Abstract
Novel genomes are today often annotated by small consortia or individuals whose background is not from bioinformatics. This audience requires tools that are easy to use. Such need has been addressed by several genome annotation tools and pipelines. Visualizing resulting annotation is a crucial step of quality control. The UCSC Genome Browser is a powerful and popular genome visualization tool. Assembly Hubs, which can be hosted on any publicly available web server, allow browsing genomes via UCSC Genome Browser servers. The steps for creating custom Assembly Hubs are well documented and the required tools are publicly available. However, the number of steps for creating a novel Assembly Hub is large. In some cases, the format of input files needs to be adapted, which is a difficult task for scientists without programming background. Here, we describe MakeHub, a novel command line tool that generates Assembly Hubs for the UCSC Genome Browser in a fully automated fashion. The pipeline also allows extending previously created Hubs by additional tracks. MakeHub is freely available for downloading at https://github.com/Gaius-Augustus/MakeHub.

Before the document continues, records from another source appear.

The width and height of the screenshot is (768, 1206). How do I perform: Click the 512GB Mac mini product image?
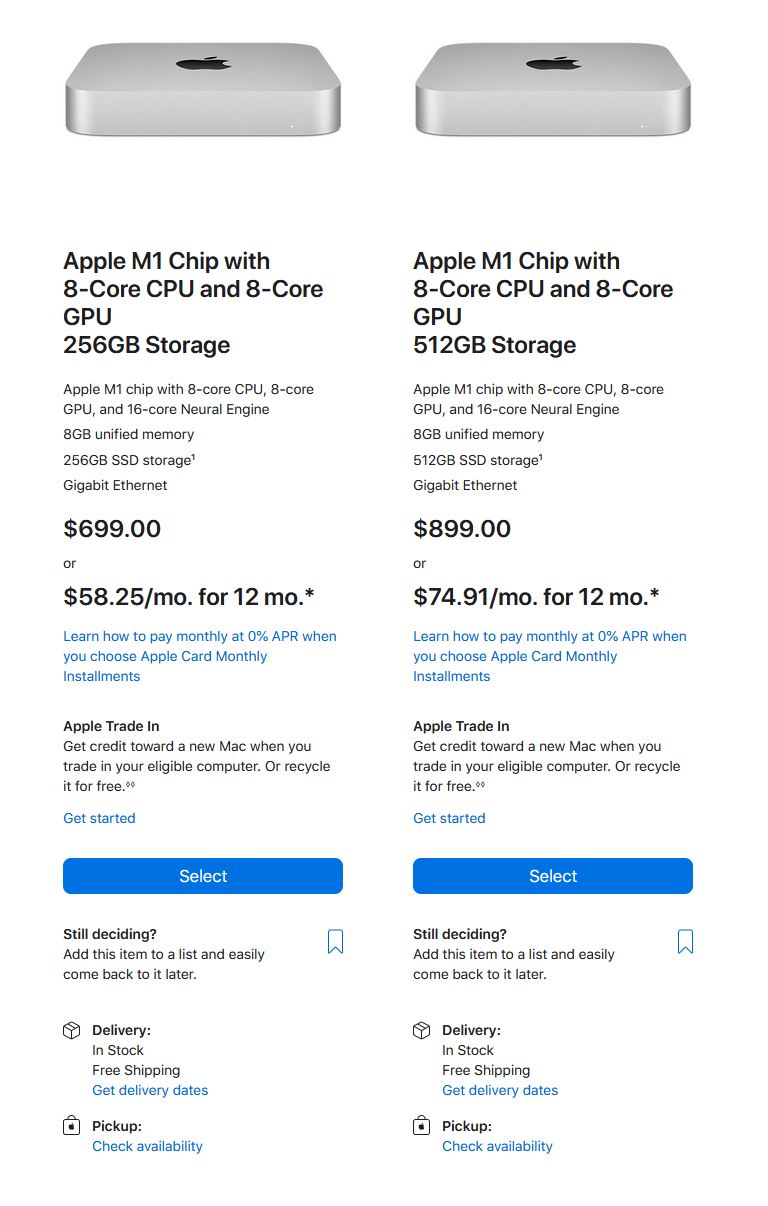(x=553, y=89)
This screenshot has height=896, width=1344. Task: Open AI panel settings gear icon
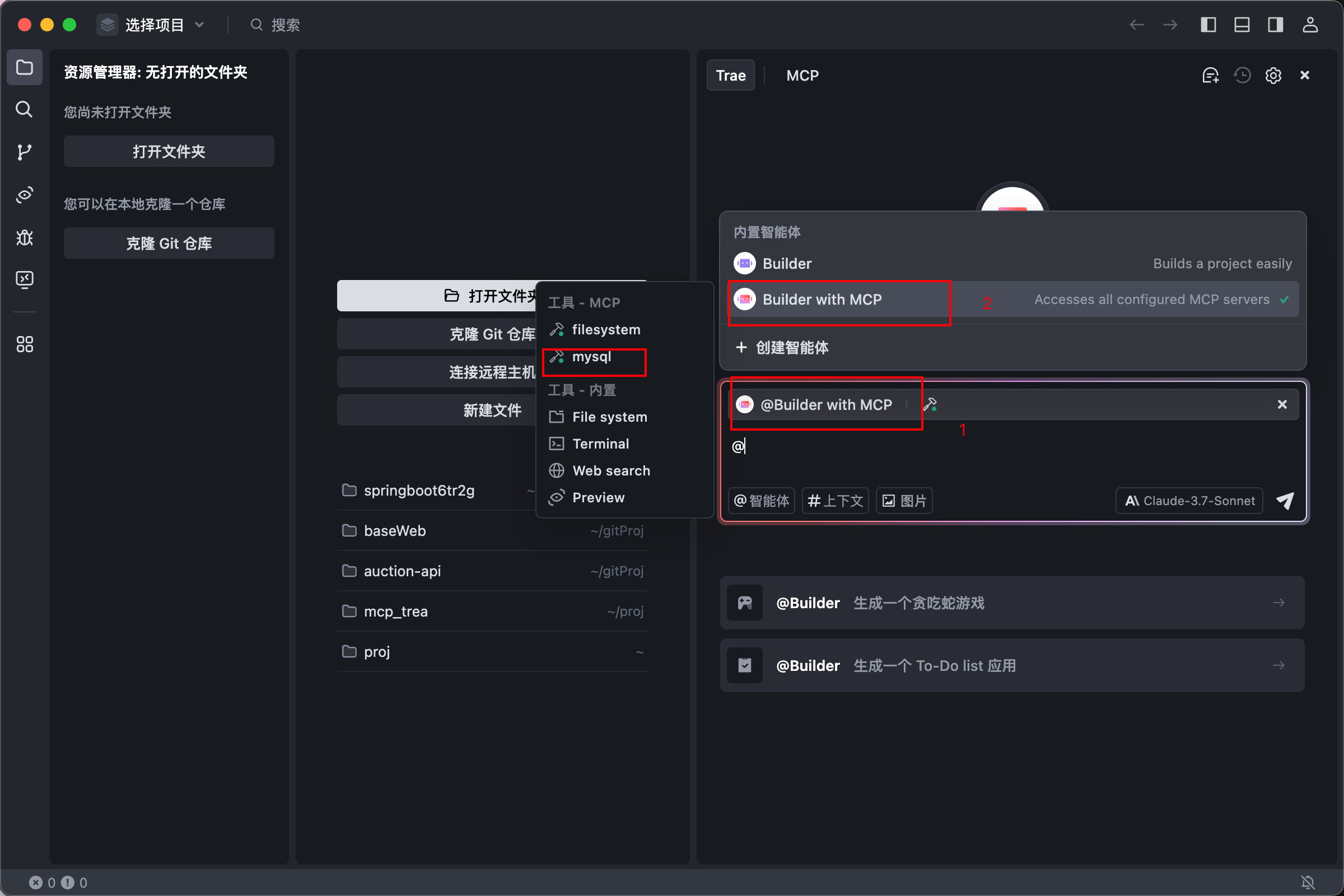coord(1273,76)
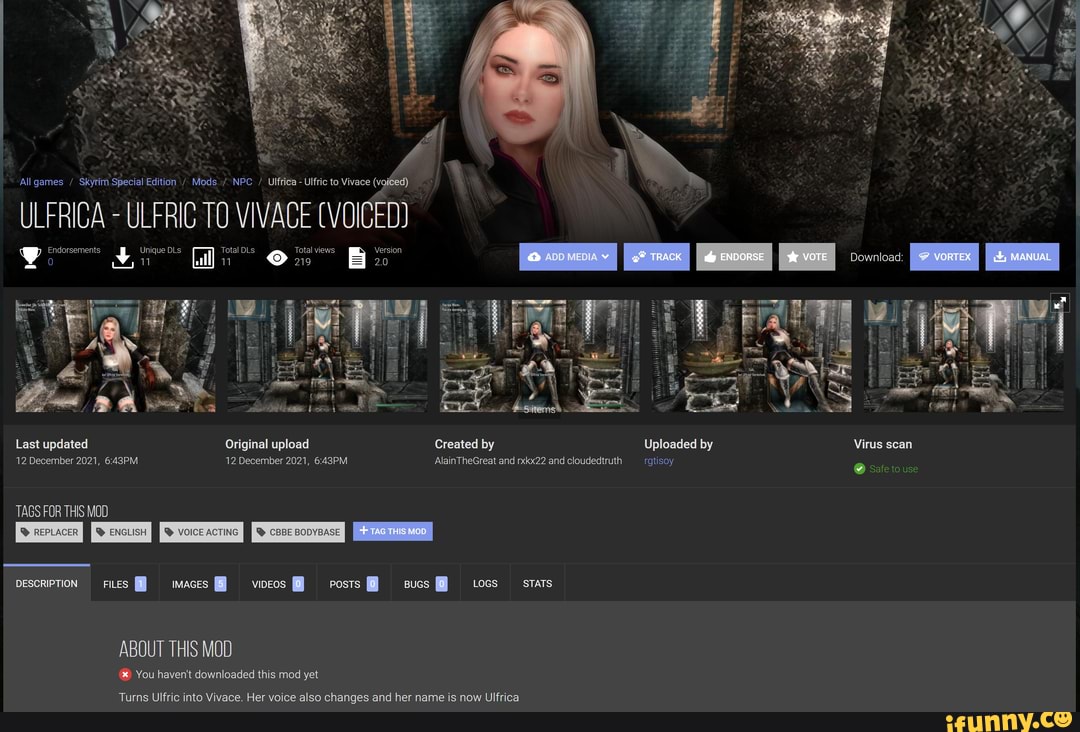Image resolution: width=1080 pixels, height=732 pixels.
Task: Open the first gallery screenshot thumbnail
Action: click(115, 356)
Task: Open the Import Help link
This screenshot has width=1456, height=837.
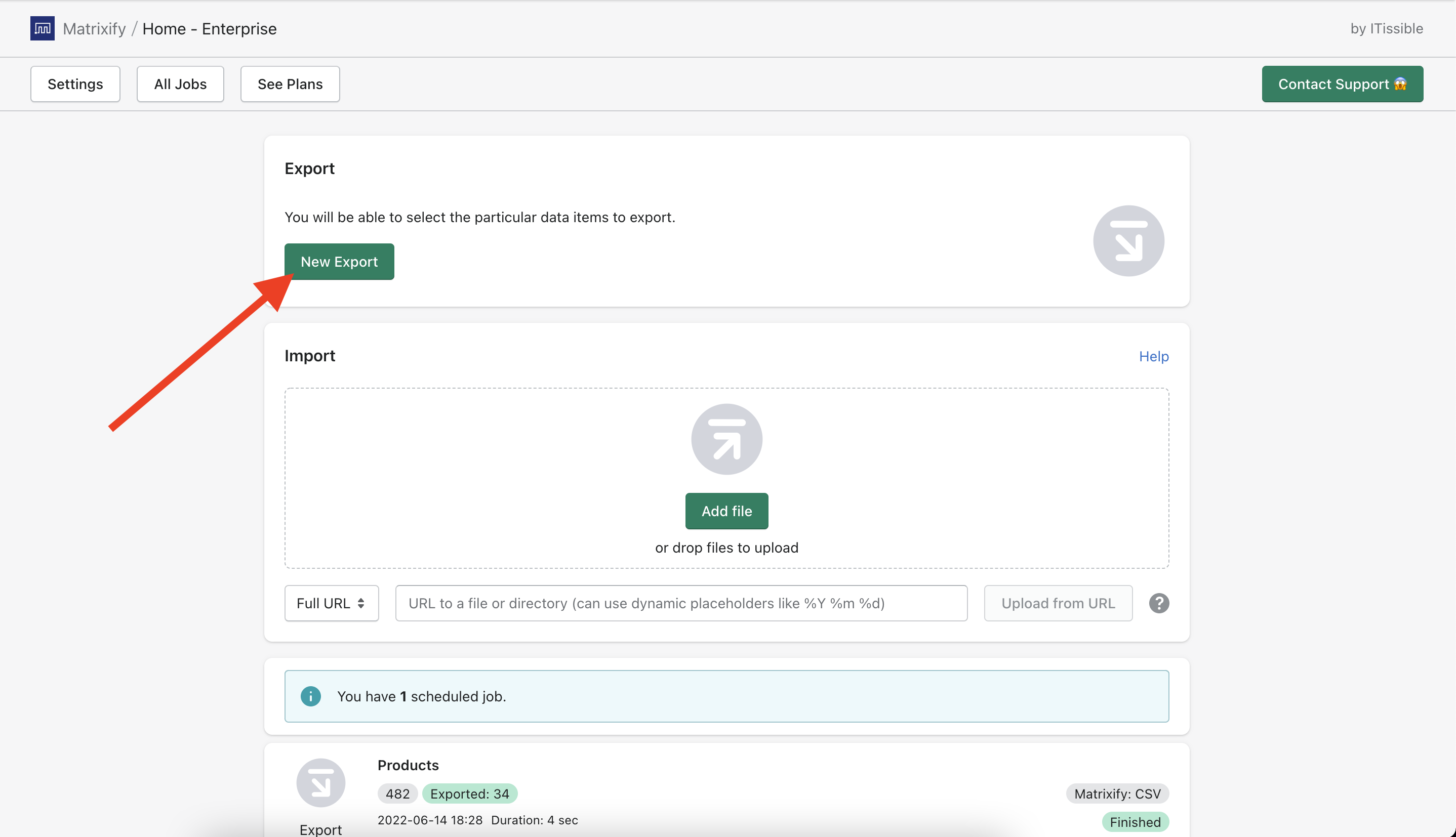Action: pyautogui.click(x=1153, y=356)
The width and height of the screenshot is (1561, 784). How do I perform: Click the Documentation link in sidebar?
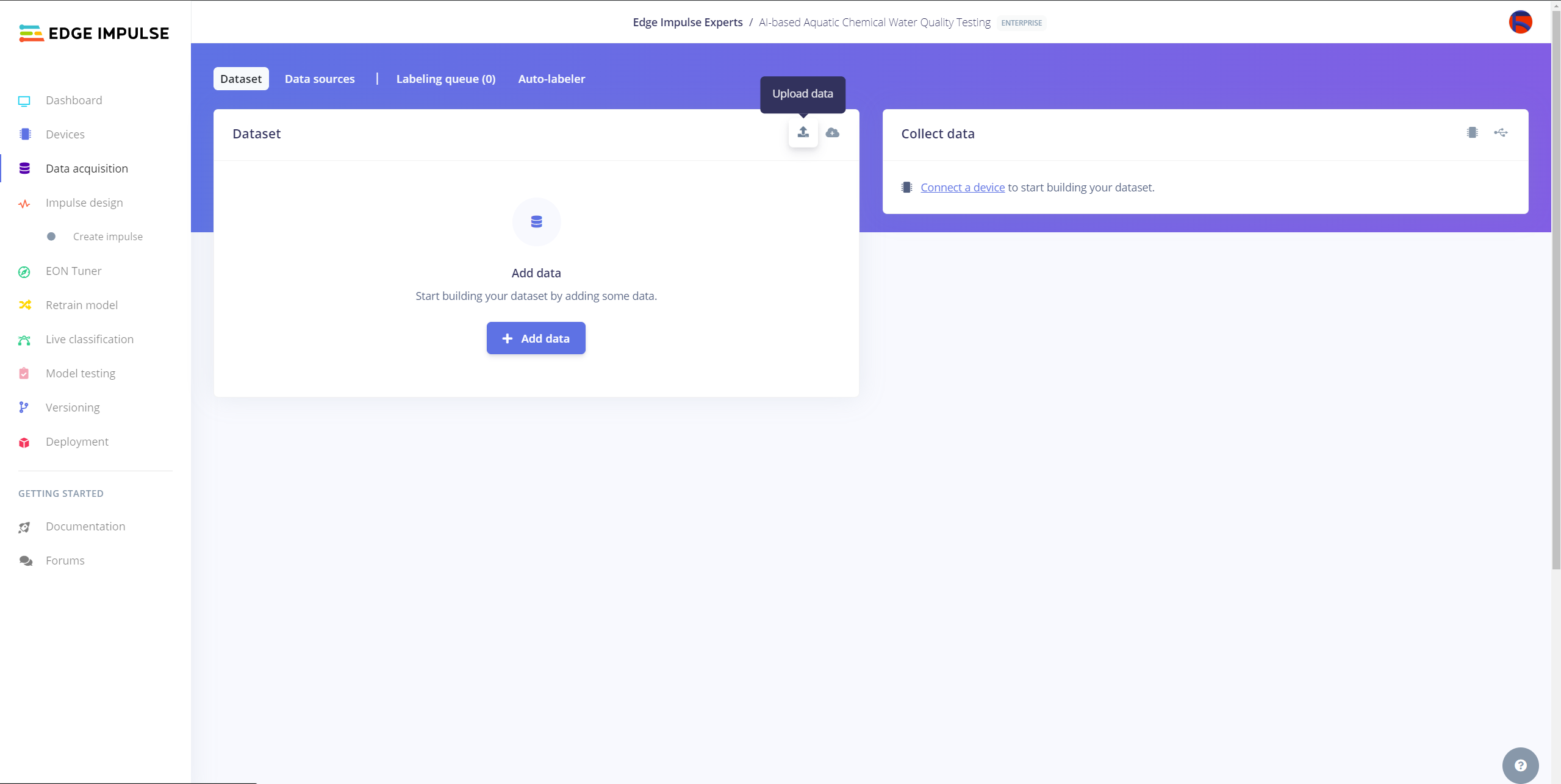click(x=85, y=525)
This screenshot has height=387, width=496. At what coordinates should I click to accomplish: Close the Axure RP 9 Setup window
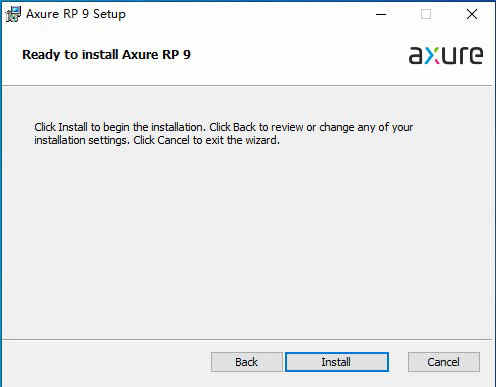pos(472,14)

Keywords: Genome annotation, Annotation visualization, RNA-seq, Genome browser
Introduction
With decreasing sequencing costs, sequencing the genomes of non-model organisms that are of interest to individuals or small research consortia has become affordable. Pipelines and tools that enable scientists with diverse backgrounds to easily annotate protein-coding genes in novel genomes have been developed and are frequently used, for example, the tools AUGUSTUS [1], [2], [3], [4], [5], GeneMark-ES/ET [6], [7], [8], GlimmerHMM [9], SNAP [10], and GeMoMa [11], [12], [13], as well as the pipelines BRAKER [14], [15], WebAUGUSTUS [16], and MAKER [17], [18]. The output of such gene prediction tools and pipelines is in a table-like text file in gene transfer format (GTF) or general feature format 3 (GFF3). Visualization of predicted gene structures in context with available extrinsic evidence is a crucial step of quality control in any genome annotation project [19]. A number of genome browsers are available for this task, for example, the UCSC Genome Browser [20], JBrowse [21], and GBrowse2 [22]. While JBrowse and GBrowse2 require installation of the browser software on a server or on a local computer, the UCSC Genome Browser bypasses the requirement for software installation. Instead, it offers the opportunity of visualizing any genome through so-called locally hosted ‘Assembly Hubs’ combined with existing UCSC Genome Browser servers (e.g., at https://genome.ucsc.edu) [23].
An Assembly Hub is simply a directory that contains configuration files required by the UCSC Genome Browser as well as track data files with the data to be visualized. The steps for creating custom Assembly Hubs are well documented (http://genomewiki.ucsc.edu/index.php/Assembly_Hubs) and the required tools are publicly available. An experienced bioinformatician is able to create Assembly Hubs with ease. However, a scientist with limited programming background may find it troublesome to manually create the required configuration files, to adapt the output of gene prediction pipelines to the demands of UCSC tools for creating data tracks, and to run all required tools in the correct order.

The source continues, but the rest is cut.